#### Task to carry out
In the entries that follow, the line with "Given: Click the 2022 x-axis label" opens the range and the line with "Task: Expand More" closes it; repeat that range exactly, both lines included.

#### Listed entries
★ ★ ★
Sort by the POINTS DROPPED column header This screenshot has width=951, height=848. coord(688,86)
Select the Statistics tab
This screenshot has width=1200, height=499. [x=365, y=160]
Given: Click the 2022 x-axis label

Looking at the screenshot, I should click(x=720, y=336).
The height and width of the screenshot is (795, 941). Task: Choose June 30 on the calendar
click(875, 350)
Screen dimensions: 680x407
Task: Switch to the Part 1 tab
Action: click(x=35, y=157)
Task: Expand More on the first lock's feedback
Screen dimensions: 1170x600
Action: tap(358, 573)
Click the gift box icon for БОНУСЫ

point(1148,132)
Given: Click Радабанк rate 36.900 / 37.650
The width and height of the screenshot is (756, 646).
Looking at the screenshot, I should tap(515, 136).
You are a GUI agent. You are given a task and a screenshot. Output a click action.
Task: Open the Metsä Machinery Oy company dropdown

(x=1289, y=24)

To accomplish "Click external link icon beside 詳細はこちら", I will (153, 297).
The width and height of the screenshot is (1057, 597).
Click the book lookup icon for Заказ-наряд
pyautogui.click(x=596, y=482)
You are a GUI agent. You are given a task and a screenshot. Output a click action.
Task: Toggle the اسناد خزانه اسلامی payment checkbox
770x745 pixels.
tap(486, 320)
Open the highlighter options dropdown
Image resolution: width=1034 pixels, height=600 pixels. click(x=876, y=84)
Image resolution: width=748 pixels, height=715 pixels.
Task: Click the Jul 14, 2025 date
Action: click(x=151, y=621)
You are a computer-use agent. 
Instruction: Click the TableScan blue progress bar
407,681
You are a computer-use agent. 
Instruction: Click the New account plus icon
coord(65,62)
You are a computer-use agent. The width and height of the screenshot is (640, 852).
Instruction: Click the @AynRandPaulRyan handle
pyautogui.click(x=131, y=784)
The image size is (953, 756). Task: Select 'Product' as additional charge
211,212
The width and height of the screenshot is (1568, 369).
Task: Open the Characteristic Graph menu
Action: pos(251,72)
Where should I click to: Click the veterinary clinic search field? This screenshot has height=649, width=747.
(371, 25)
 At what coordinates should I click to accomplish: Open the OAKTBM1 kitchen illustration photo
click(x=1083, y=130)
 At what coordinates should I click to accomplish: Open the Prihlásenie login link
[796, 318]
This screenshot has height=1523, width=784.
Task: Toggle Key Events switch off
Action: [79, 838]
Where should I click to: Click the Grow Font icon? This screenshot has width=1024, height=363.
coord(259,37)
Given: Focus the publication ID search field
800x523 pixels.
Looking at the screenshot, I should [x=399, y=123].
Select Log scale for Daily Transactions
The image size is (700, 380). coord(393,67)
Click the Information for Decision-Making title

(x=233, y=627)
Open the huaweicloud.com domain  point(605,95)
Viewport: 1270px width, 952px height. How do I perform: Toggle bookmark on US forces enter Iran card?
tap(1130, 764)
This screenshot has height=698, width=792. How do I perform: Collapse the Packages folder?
★ ★ ★
#### Task solution
Given: Click the 2022 x-axis label

Looking at the screenshot, I should click(x=720, y=336).
The height and width of the screenshot is (795, 941). Task: Choose June 30 on the calendar
click(875, 350)
Screen dimensions: 680x407
Task: Switch to the Part 1 tab
Action: click(x=35, y=157)
Task: Expand More on the first lock's feedback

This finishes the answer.